Interactivity Unlocks Live Presentations
Grant Lee, co-founder of Gamma, on rethinking the primitives of presentations
Interactivity turns a presentation from a picture of work into the place where work actually happens. That matters most in hybrid teams, where everyone has their own screen and can click, open, comment on, or explore the underlying material instead of watching one presenter drive a static deck. Gamma built around cards, embeds, and disclosure so a meeting artifact can also serve as a live doc, demo, and follow up resource.
-
The product implication is a move away from fixed slides toward flexible blocks.
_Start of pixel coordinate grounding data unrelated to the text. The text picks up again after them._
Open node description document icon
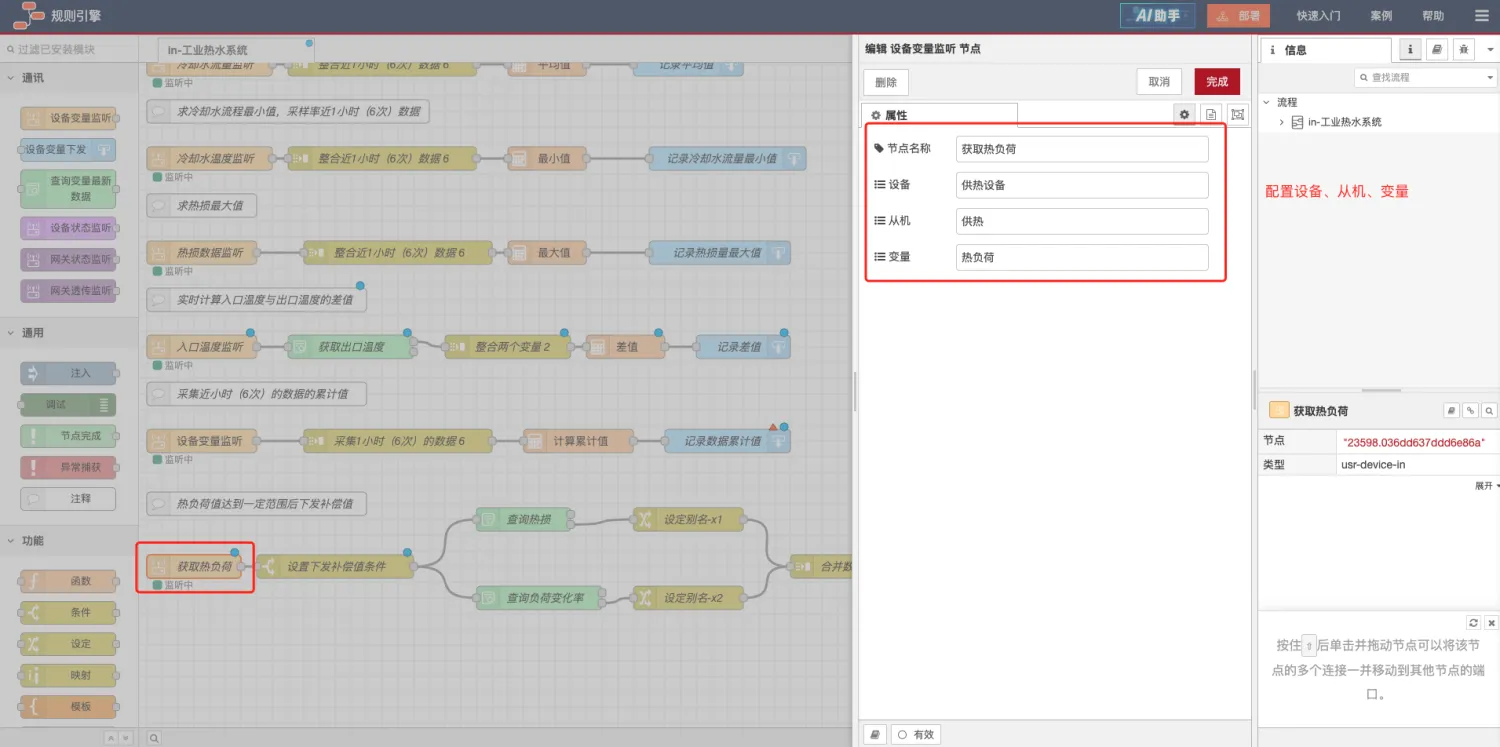This screenshot has height=747, width=1500. (x=1211, y=115)
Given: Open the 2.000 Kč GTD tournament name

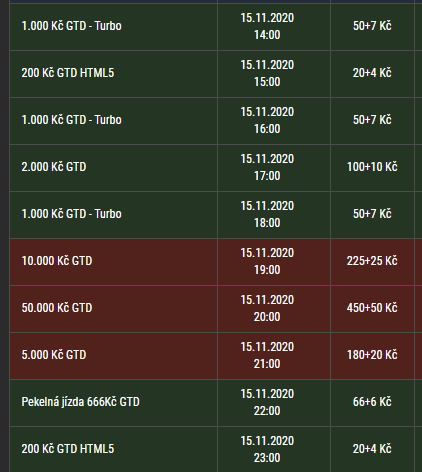Looking at the screenshot, I should click(54, 167).
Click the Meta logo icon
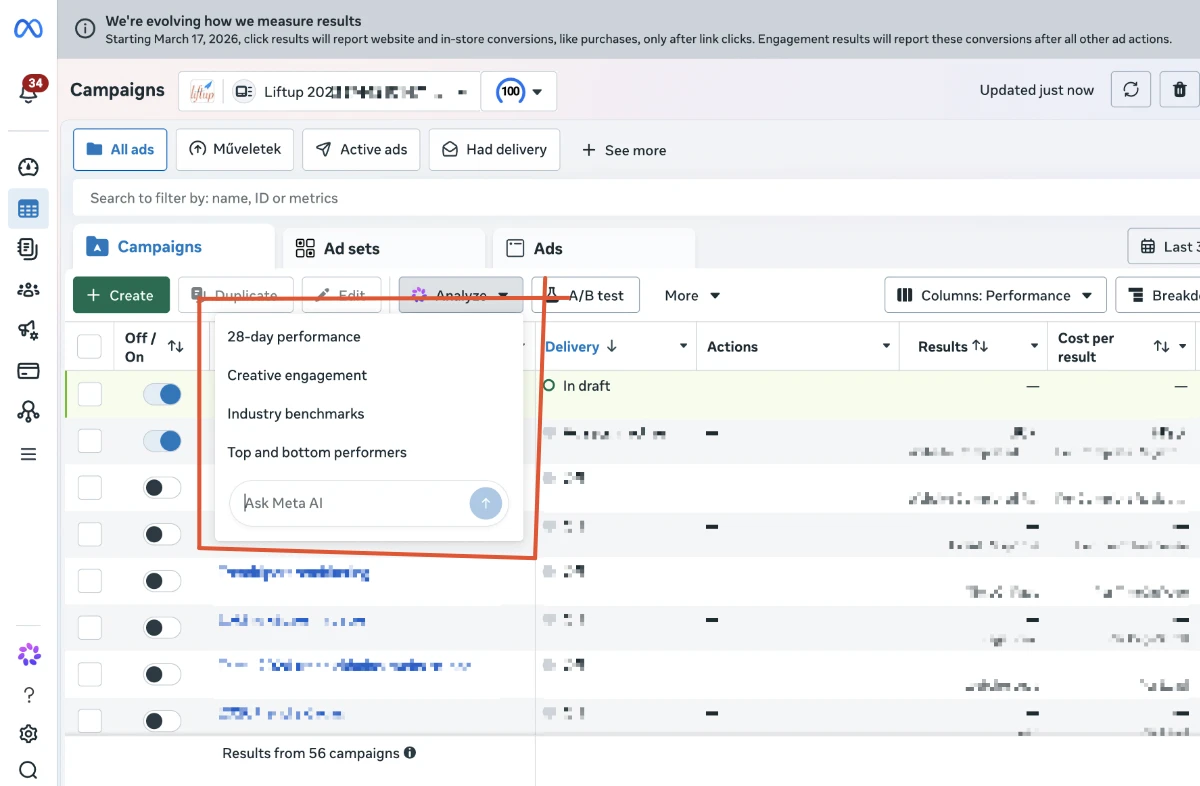 tap(28, 29)
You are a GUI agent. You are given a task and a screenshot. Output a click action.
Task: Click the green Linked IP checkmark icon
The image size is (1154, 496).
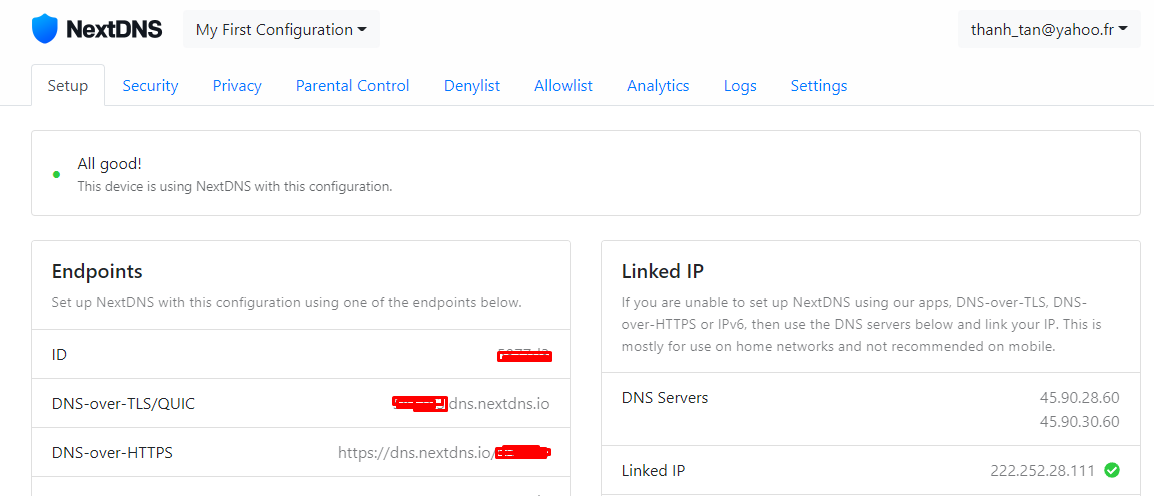pos(1112,470)
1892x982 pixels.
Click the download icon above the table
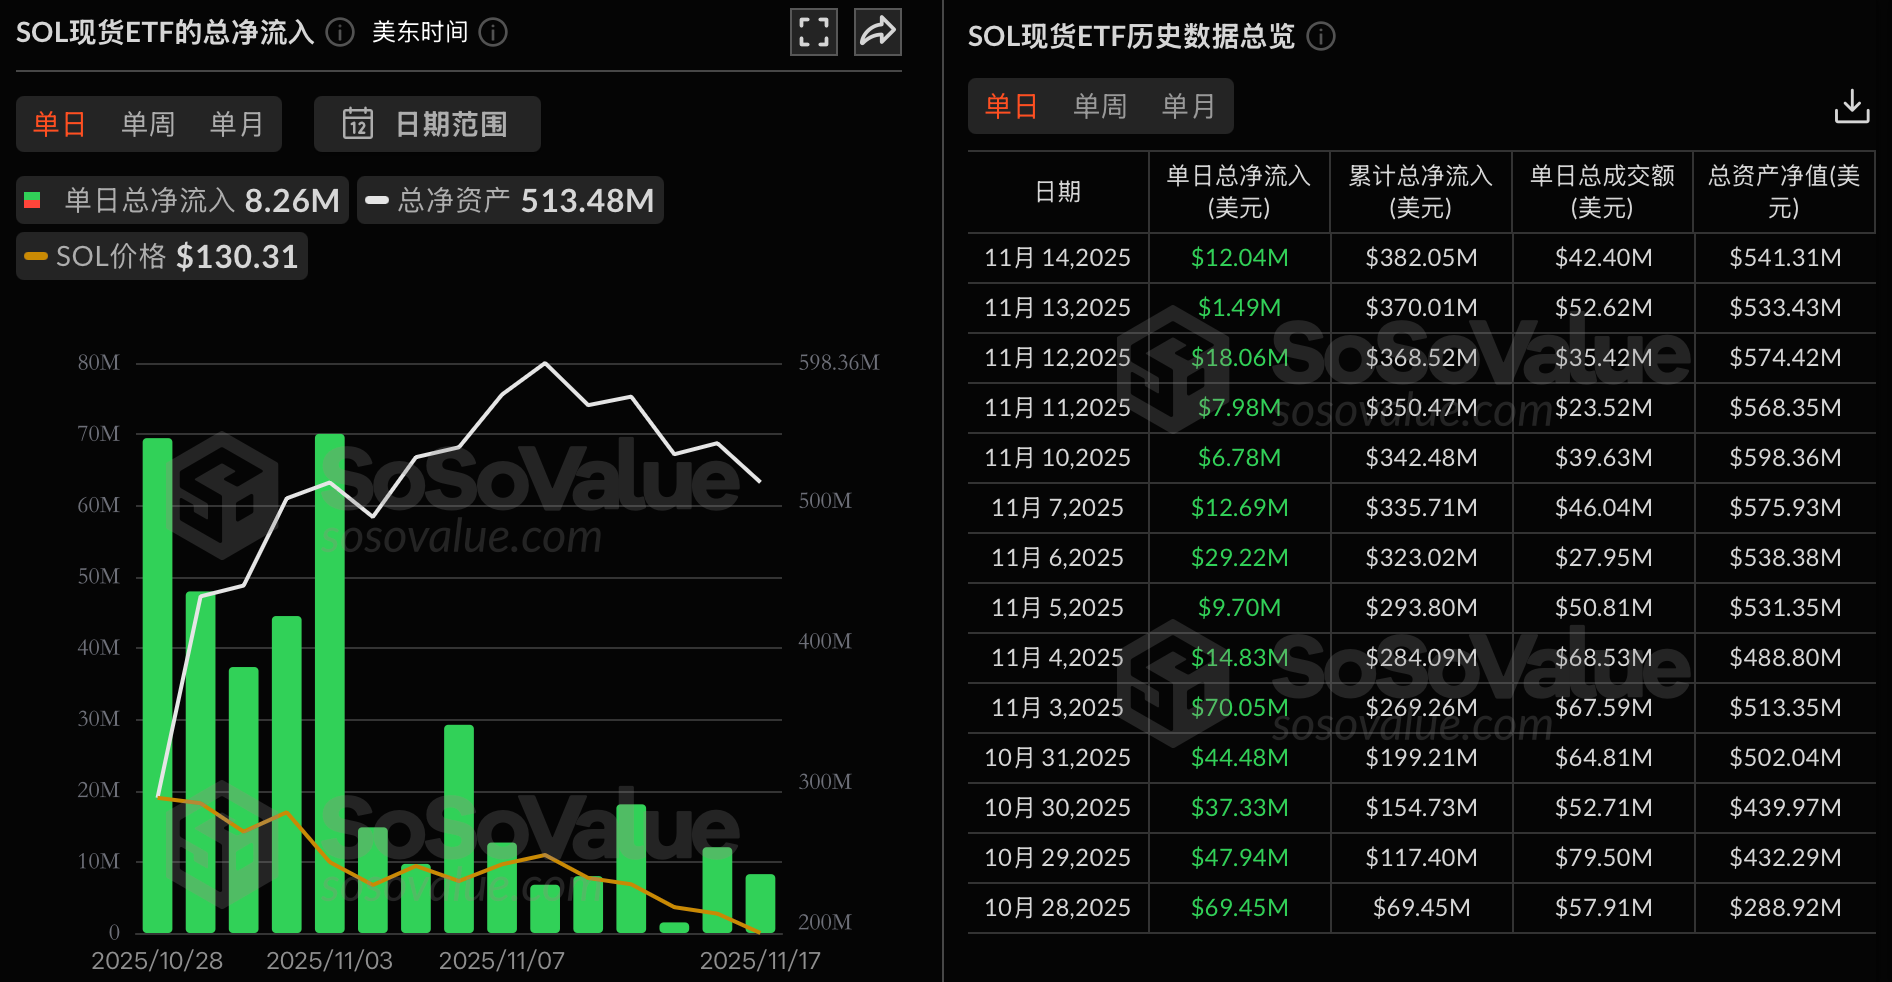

In Gamma, a card can expand, collapse, hold video, voiceover, websites, or an Airtable base, which makes the deck usable for both presenting and self guided reading later.
-
This is also a workflow wedge into internal teams first. Product managers and operators often start with a PRD or internal memo, then rebuild the same material into multiple decks for executives, engineers, and customers. A more interactive format lets one source package differently for each audience.
-
The competitive split is concrete. Pitch mostly improves slide making with collaboration and polished templates, while Gamma and Tome push toward web native documents that can carry live content and analytics. Gamma has translated that shift into stronger monetization, reaching $50M ARR by April 2025 while Tome had $3.5M ARR in 2024.
The category is heading toward presentations that behave more like lightweight software than exported files. As AI fills in the first draft and web embeds make content live, the winning tools will be the ones that let a team create once, present live, share asynchronously, and keep the same asset useful after the meeting ends.